2. Governing Equations

In this section, a mathematical model is derived to explore the effectiveness of non-linear thermal radiation on the magneto-natural convective ferrofluid flow over a non-isothermal semi-infinite vertical plate using the sinusoidal surface temperature diversities. The nanoliquid in the current exploration was composed of an iron oxide nanoparticle (Fe₃O₄) added to a base liquid (kerosene oil) [22]. The graphical view of the problem and coordinate system of such a flow model are exhibited in Figure 1. A robust continuous magnetic field $B_0$ was utilized orthogonal to the flow trend. The plate surface was heated due to the sinusoidal temperature profile of the form $T=T_{\infty }+(T_w-T_{\infty })(1+\mathsf{\Omega }\sin (\pi \tilde{x}/L))$, where $\mathsf{\Omega }$ is the relative amplitude of wall temperature diversities, $T_w$ is the mean all temperature, $T_{\infty }$ is the ambient temperature far away from the plate surface, and $2L$ is the wave longitude of diversities.

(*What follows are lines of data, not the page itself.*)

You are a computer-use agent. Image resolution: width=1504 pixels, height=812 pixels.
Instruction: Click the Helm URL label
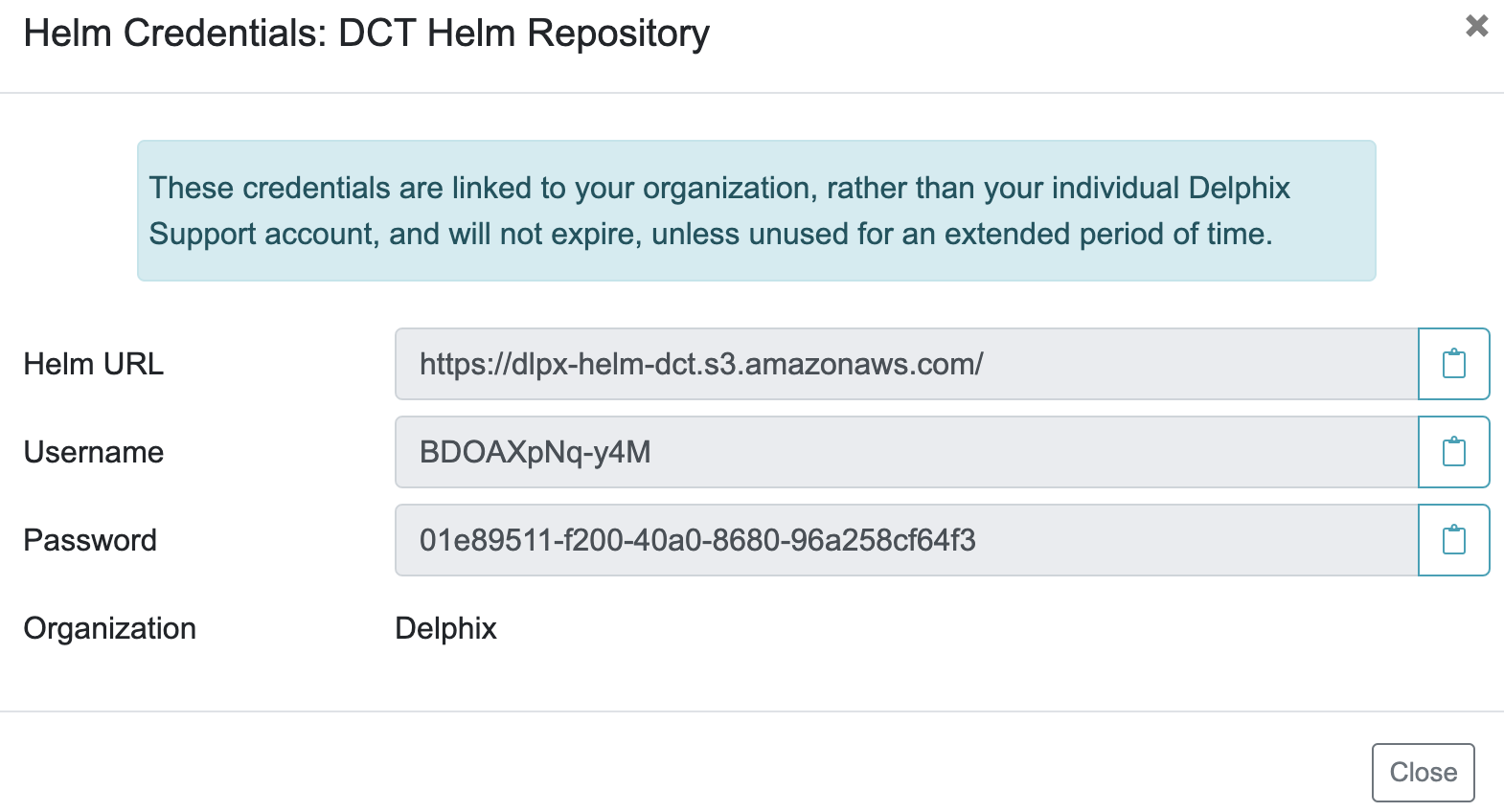93,364
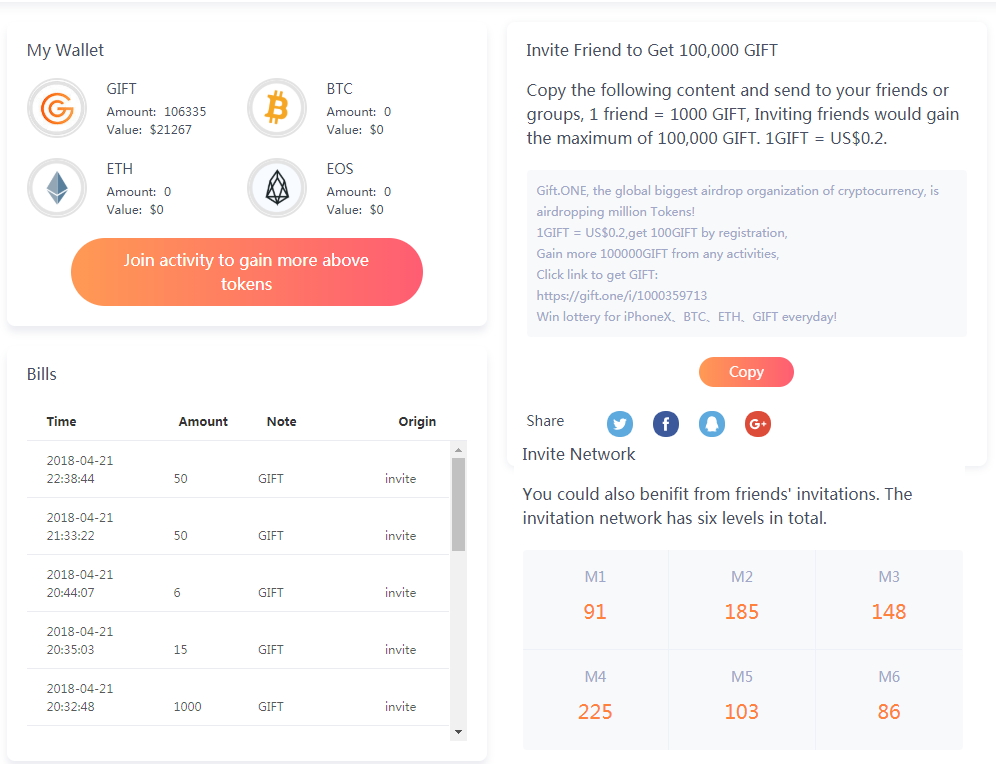Screen dimensions: 996x764
Task: Click the Bills list scrollbar thumb
Action: 458,504
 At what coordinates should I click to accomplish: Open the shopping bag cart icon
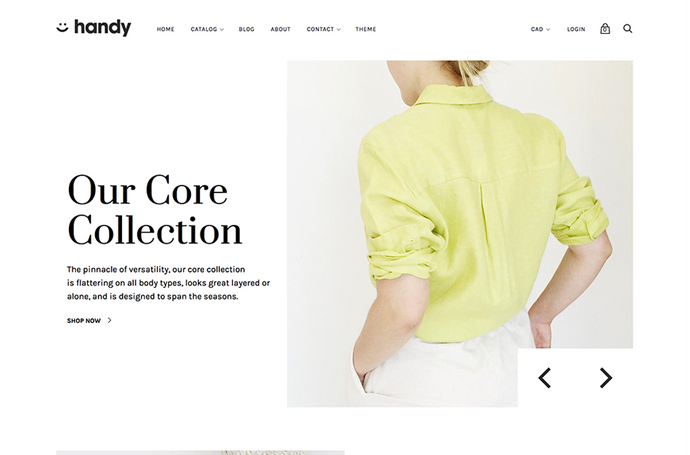click(605, 29)
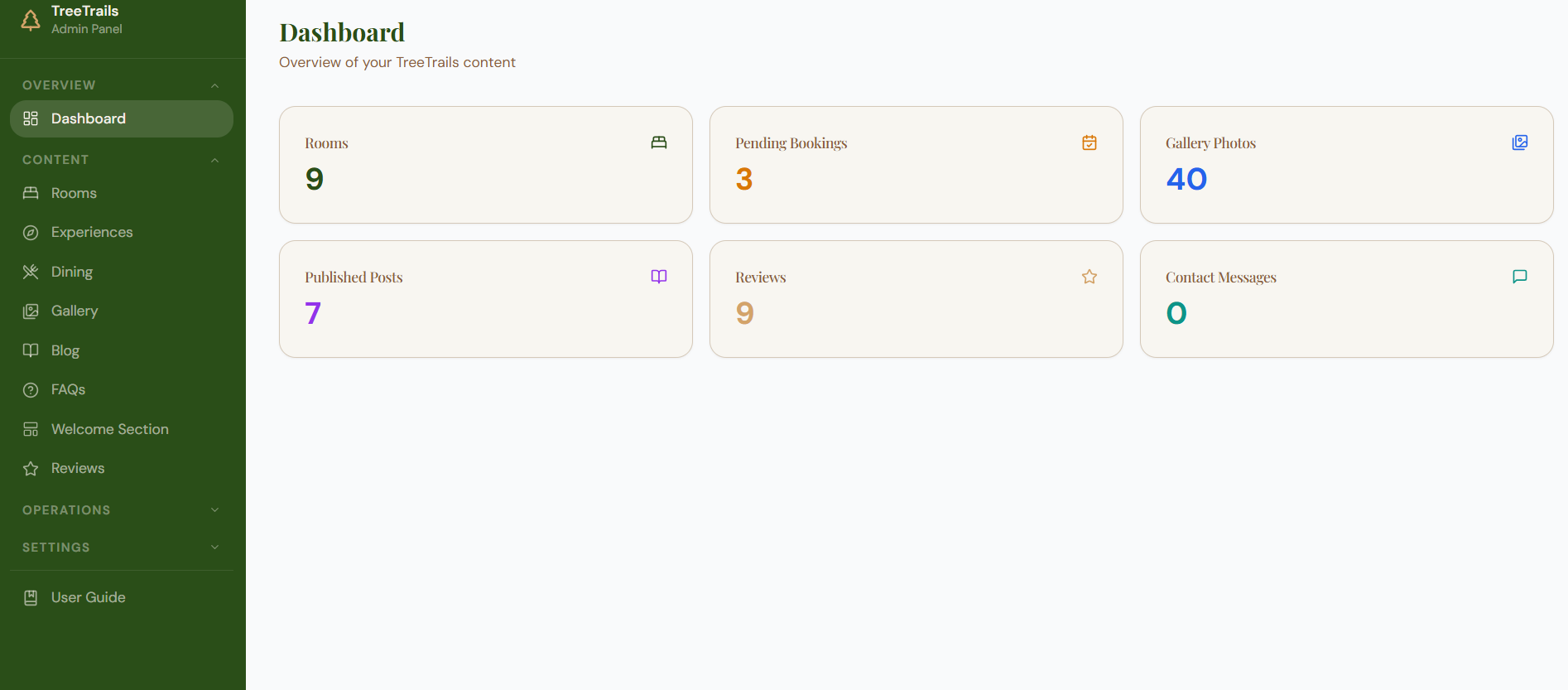Open the User Guide link
Image resolution: width=1568 pixels, height=690 pixels.
122,597
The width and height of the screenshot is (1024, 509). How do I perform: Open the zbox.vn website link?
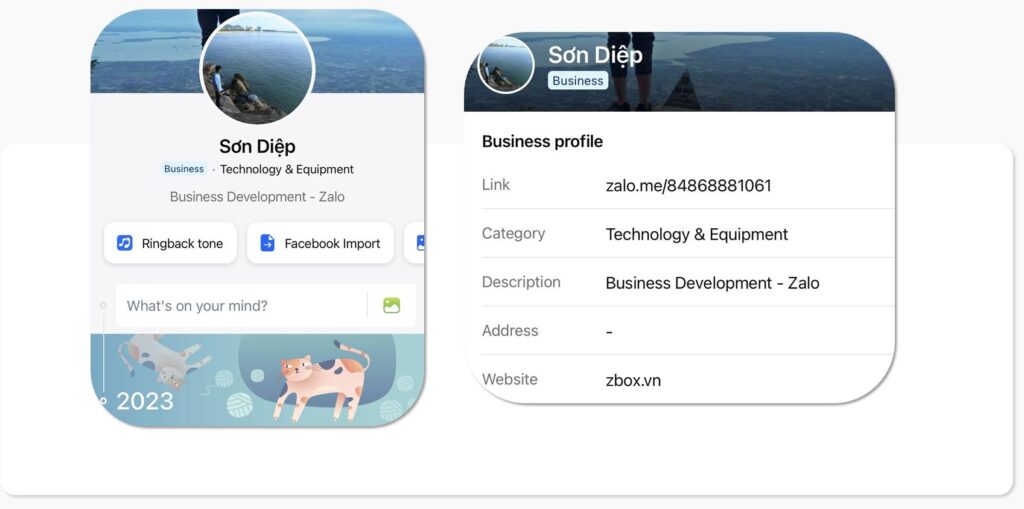(x=633, y=380)
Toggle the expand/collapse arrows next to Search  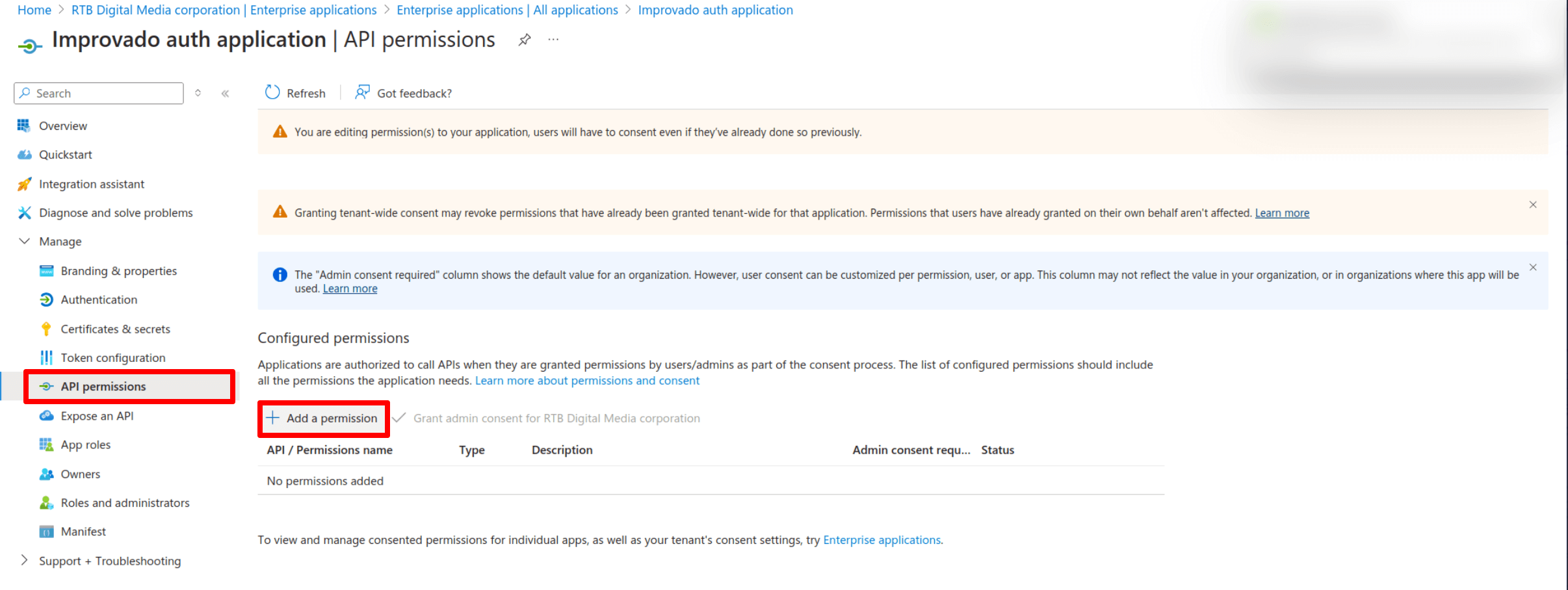tap(198, 94)
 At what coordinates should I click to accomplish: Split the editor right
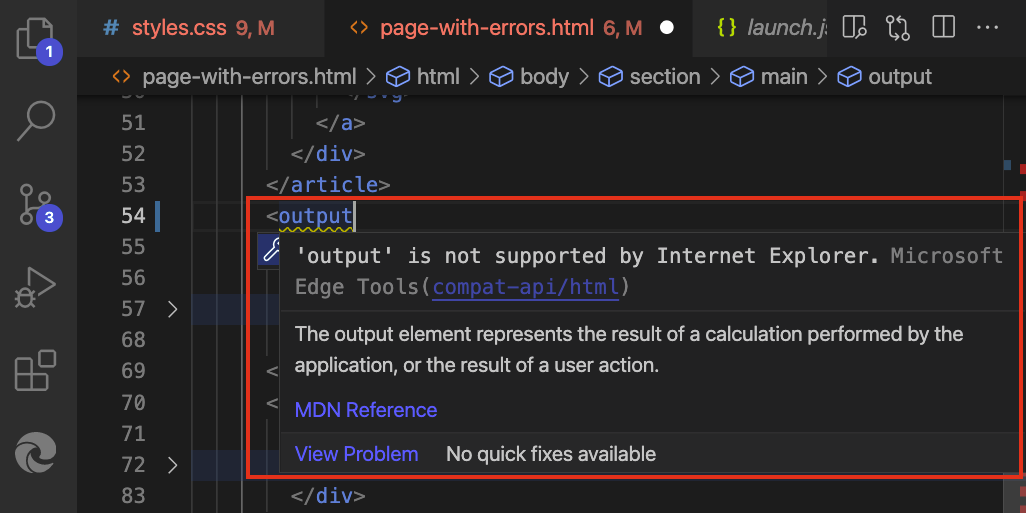[944, 27]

Besides this, the incompressible feature of liquid is treated. Keeping the previously mentioned presumptions in treatment, we have [25,26]:

$$\frac{\partial \tilde{u}}{\partial \tilde{x}}+\frac{\partial \tilde{v}}{\partial \tilde{y}}=0,$$

(1)

$$\tilde{u}\frac{\partial \tilde{u}}{\partial \tilde{x}}+\tilde{v}\frac{\partial \tilde{u}}{\partial \tilde{y}}=\frac{{\mu }_{ff}}{{\rho }_{ff}}\frac{{\partial }^2\tilde{u}}{\partial {\tilde{y}}^2}+\frac{g{(\rho \beta )}_{ff}}{{\rho }_{ff}}(T-T_{\infty })-\frac{{\sigma }_{ff}{B}_0^2}{{\rho }_{ff}}\tilde{u},$$

(2)

$$\tilde{u}\frac{\partial T}{\partial \tilde{x}}+\tilde{v}\frac{\partial T}{\partial \tilde{y}}={\alpha }_{ff}\frac{{\partial }^{2}T}{\partial {\tilde{y}}^2}-\frac{1}{{(\rho C_p)}_{ff}}\frac{\partial q_r}{\partial \tilde{y}}.$$

(3)

The following imposed conditions of the model are [25]:

$$\tilde{u}=0,\tilde{v}=0,T=T_{\infty }+(T_w-T_{\infty })(1+\mathsf{\Omega }\sin (\pi \tilde{x}/L)),\mathrm{at}\tilde{y}=0,$$

(4)

$$\tilde{u}=0,T=T_{\infty },\mathrm{as}\tilde{y}\to \infty .$$

Here, $(\tilde{u},\tilde{v})$ are dimensional velocity components along dimensional $(\tilde{x},\tilde{y})$-axes; T is the ferrofluid temperature; B₀ is the magnetic induction; g is the gravitational acceleration; $q_r$ is the radiation heat flux; β is the thermal expansion coefficient; ρ is the density; μ is the dynamic viscosity; α is the thermal diffusivity; (ρC_p) is the heat capacitance; σ_ff is the electrical conductivity of the ferrofluid, which are utilized as [22]:

$$\begin{array}{l}{\rho }_{ff}=(1-\varphi ){\rho }_f+\varphi {\rho }_s,{\mu }_{ff}=\frac{1}{{(1-\varphi )}^{2.5}},{\alpha }_{ff}=\frac{k_{ff}}{{(\rho C_p)}_{ff}}\\ {(\rho C_p)}_{ff}=(1-\varphi ){(\rho C_p)}_f+\varphi {(\rho C_p)}_s,{(\rho \beta )}_{ff}=(1-\varphi ){(\rho \beta )}_f+\varphi {(\rho \beta )}_s\\ \frac{k_{ff}}{k_f}=\frac{\left(k_s+2k_f\right)-2\varphi \left(k_f-k_s\right)}{\left(k_s+2k_f\right)+\varphi \left(k_f-k_s\right)},\frac{{\sigma }_{ff}}{{\sigma }_f}=1+\frac{3\left({\sigma }_s/{\sigma }_f-1\right)\varphi }{\left({\sigma }_s/{\sigma }_f+2\right)-\left({\sigma }_s/{\sigma }_f-1\right)\varphi }\end{array}$$

(5)

Above, subscripts “f”, “ff”, and “s” nominate base fluid, ferrofluid, and ferromagnetic particle, respectively. Φ is the solid volume fraction, k_ff is the thermal conductivity of ferrofluid. The effective thermal and physical properties of (Fe₃ O₄) kerosene ferrofluid have been registered in [22].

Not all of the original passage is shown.